After a serious google search, I have been unable to find a definite yes/no answer to the following question.
Assume I have c, e and m, and I compute $r = c ^ e \mod m$
This is with regard to the discrete-logarithm problem. My understanding is that revealing r and c does not compromise e, but what about revealing m?
I know enough about cryptography to know that I should never assume anything, thus my reason for asking.
It looks like you are talking about public-key cryptography. For RSA, $e$ and $m$ are the public keys for the recipient; $c$ is the message to be encrypted and presumably is private to the sender, while $r$ is the encrypted message that is presumed to be open to interception. The secret decrypt value is $d:= e^{-1} \bmod$ $\lambda(m)$, which is hard to discover since $m$ is a number that is chosen to be hard to factorize - the product of two large primes.

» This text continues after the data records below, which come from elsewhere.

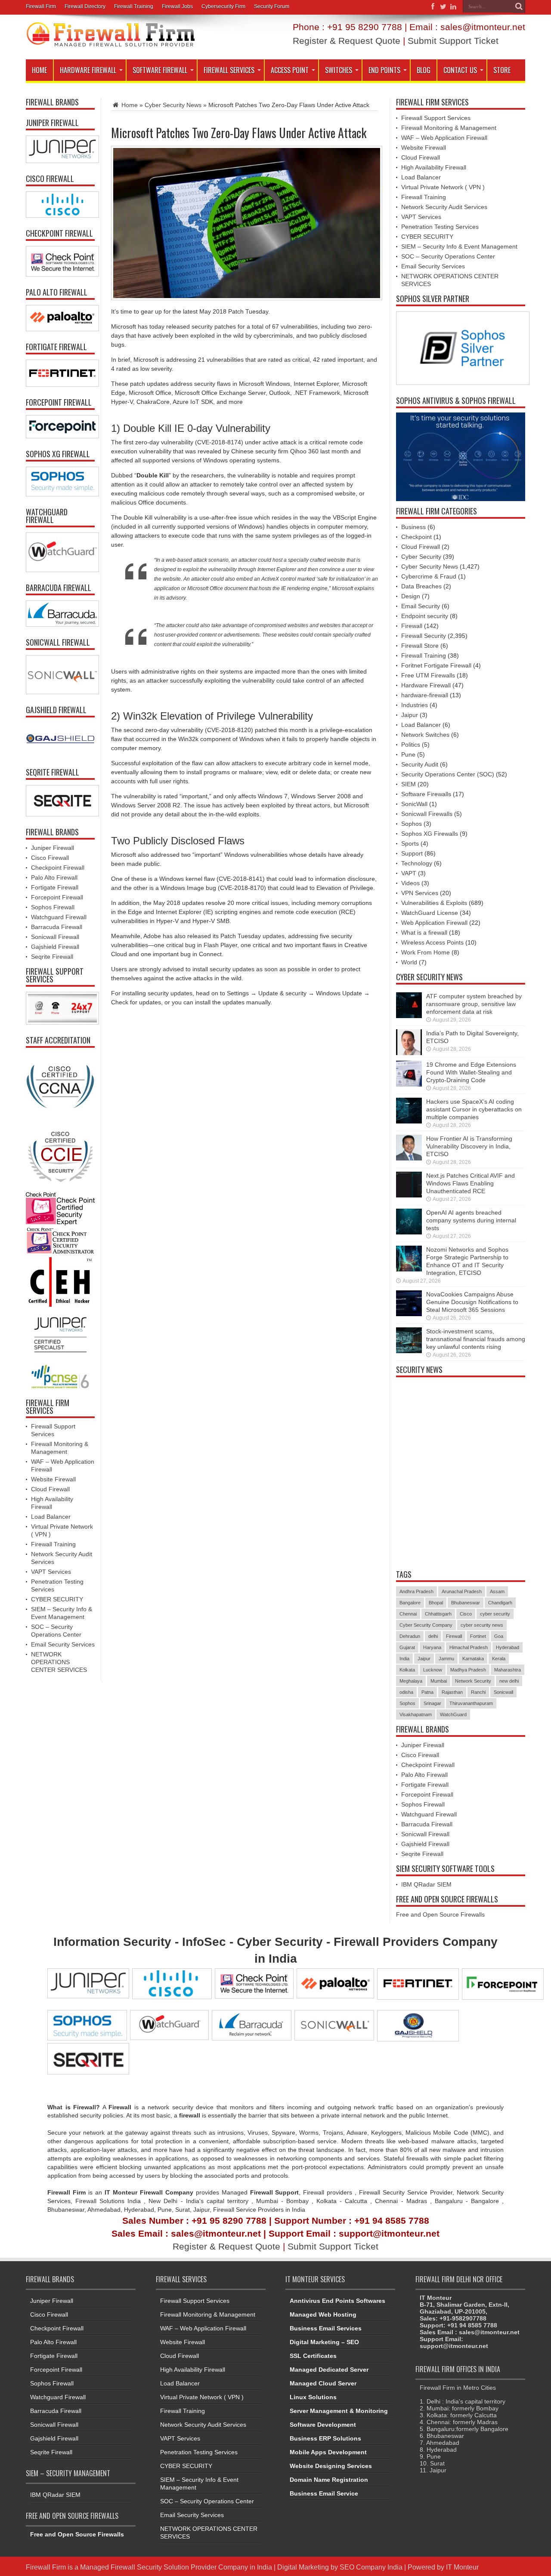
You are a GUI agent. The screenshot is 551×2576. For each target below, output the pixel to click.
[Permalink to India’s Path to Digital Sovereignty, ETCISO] (409, 1052)
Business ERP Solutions (325, 2438)
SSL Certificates (313, 2355)
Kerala (498, 1658)
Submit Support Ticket (453, 41)
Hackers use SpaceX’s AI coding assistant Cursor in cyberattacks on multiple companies (474, 1109)
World (409, 962)
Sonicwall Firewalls (426, 813)
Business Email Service (324, 2493)
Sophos (411, 823)
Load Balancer (51, 1516)
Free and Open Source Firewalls (440, 1914)
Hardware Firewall (88, 70)
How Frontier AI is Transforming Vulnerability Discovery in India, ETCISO (469, 1146)
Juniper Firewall (52, 847)
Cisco (466, 1613)
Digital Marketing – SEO (324, 2342)
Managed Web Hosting (323, 2314)
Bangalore (410, 1602)
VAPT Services (51, 1571)
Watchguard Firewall (59, 917)
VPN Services (419, 892)
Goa (498, 1636)
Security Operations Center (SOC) (447, 774)
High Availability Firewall (433, 167)
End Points (384, 70)
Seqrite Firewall (52, 956)
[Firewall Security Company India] (110, 44)
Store (502, 70)
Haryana (432, 1647)
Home (39, 70)
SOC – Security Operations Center (448, 256)
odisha (406, 1692)
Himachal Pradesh (468, 1647)
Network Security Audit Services (444, 206)
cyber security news (482, 1625)
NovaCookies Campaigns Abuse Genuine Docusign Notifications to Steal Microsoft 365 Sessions (472, 1302)
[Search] (518, 6)
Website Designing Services (331, 2465)
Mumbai (438, 1680)
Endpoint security (424, 615)
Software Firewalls (426, 794)
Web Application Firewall (434, 922)
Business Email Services (326, 2328)
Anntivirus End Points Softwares (337, 2300)
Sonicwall (503, 1692)
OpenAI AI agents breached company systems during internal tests (471, 1220)
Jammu (446, 1658)
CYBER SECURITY (57, 1599)
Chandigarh (500, 1602)
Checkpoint (416, 536)
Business (413, 526)
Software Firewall (160, 70)
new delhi (509, 1680)
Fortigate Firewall (54, 887)
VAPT (408, 873)
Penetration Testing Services (440, 226)
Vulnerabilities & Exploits (434, 902)
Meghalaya (410, 1680)
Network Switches (425, 734)
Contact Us (460, 70)
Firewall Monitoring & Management (448, 127)
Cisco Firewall (50, 857)
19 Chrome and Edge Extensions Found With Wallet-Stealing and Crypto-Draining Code (471, 1072)
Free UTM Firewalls (428, 675)
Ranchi (478, 1692)
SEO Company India (371, 2567)
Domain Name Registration (329, 2479)
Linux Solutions (313, 2397)
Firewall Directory (85, 6)
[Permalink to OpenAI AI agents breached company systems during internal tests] (409, 1232)
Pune (408, 754)
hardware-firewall (424, 695)
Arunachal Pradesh (462, 1591)
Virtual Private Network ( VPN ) (443, 187)
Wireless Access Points (432, 942)
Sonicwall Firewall (55, 936)
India (404, 1658)
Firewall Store (420, 645)
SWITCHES (338, 70)
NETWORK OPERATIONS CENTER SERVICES (59, 1662)
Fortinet (478, 1636)
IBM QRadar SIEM (426, 1884)
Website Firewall (53, 1479)
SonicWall (414, 803)
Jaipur (409, 714)
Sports (410, 843)
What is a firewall (424, 932)
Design (410, 596)
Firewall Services (229, 70)
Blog (423, 70)
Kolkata (407, 1669)
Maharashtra (507, 1669)
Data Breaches (421, 586)
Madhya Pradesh (468, 1669)
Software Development (323, 2424)
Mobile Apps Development (328, 2452)
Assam (497, 1591)
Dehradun (409, 1636)
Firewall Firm (41, 6)
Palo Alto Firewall (54, 877)
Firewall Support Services (436, 117)
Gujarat (407, 1647)
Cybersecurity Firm (223, 6)
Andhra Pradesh (416, 1591)
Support (412, 853)
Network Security (473, 1680)
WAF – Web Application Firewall (444, 137)
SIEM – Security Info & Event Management (459, 246)
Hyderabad (507, 1647)
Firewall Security (423, 635)
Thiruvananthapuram (471, 1703)
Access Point (290, 70)
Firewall (411, 625)
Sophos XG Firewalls (429, 833)
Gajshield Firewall (55, 946)
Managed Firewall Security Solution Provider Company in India (176, 2567)
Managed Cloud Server (323, 2383)
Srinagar (432, 1703)
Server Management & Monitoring (339, 2410)
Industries (414, 705)
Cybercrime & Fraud (428, 576)
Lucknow (432, 1669)
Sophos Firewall (52, 907)
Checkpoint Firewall (57, 867)
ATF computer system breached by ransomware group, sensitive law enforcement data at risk (474, 1004)
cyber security (495, 1613)
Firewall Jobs (177, 6)
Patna (427, 1692)
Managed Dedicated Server (329, 2369)
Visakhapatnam (415, 1714)
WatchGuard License (429, 912)
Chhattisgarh (438, 1613)
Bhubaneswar (465, 1602)
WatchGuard (453, 1714)
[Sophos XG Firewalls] (60, 482)
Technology (416, 863)
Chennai (408, 1613)
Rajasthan (452, 1692)
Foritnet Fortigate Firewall (436, 665)
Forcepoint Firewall (57, 897)
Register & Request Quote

Even knowing all of $r$ and $c$ for a set of messages (and given that $e$ and $m$ are public anyway), the decrypt key value of $d$ is still secure by the size of the numbers involved.
One of the interesting tricks is to send a message encrypted with your own key but using the decrypt exponent $d$ instead of the public encrpyt $e$. Then anyone can decrypt it but it can only have come from you. Then wrapping this message (suitably tagged) in someone else's public key means only they can read it, and they know that only you could have sent it.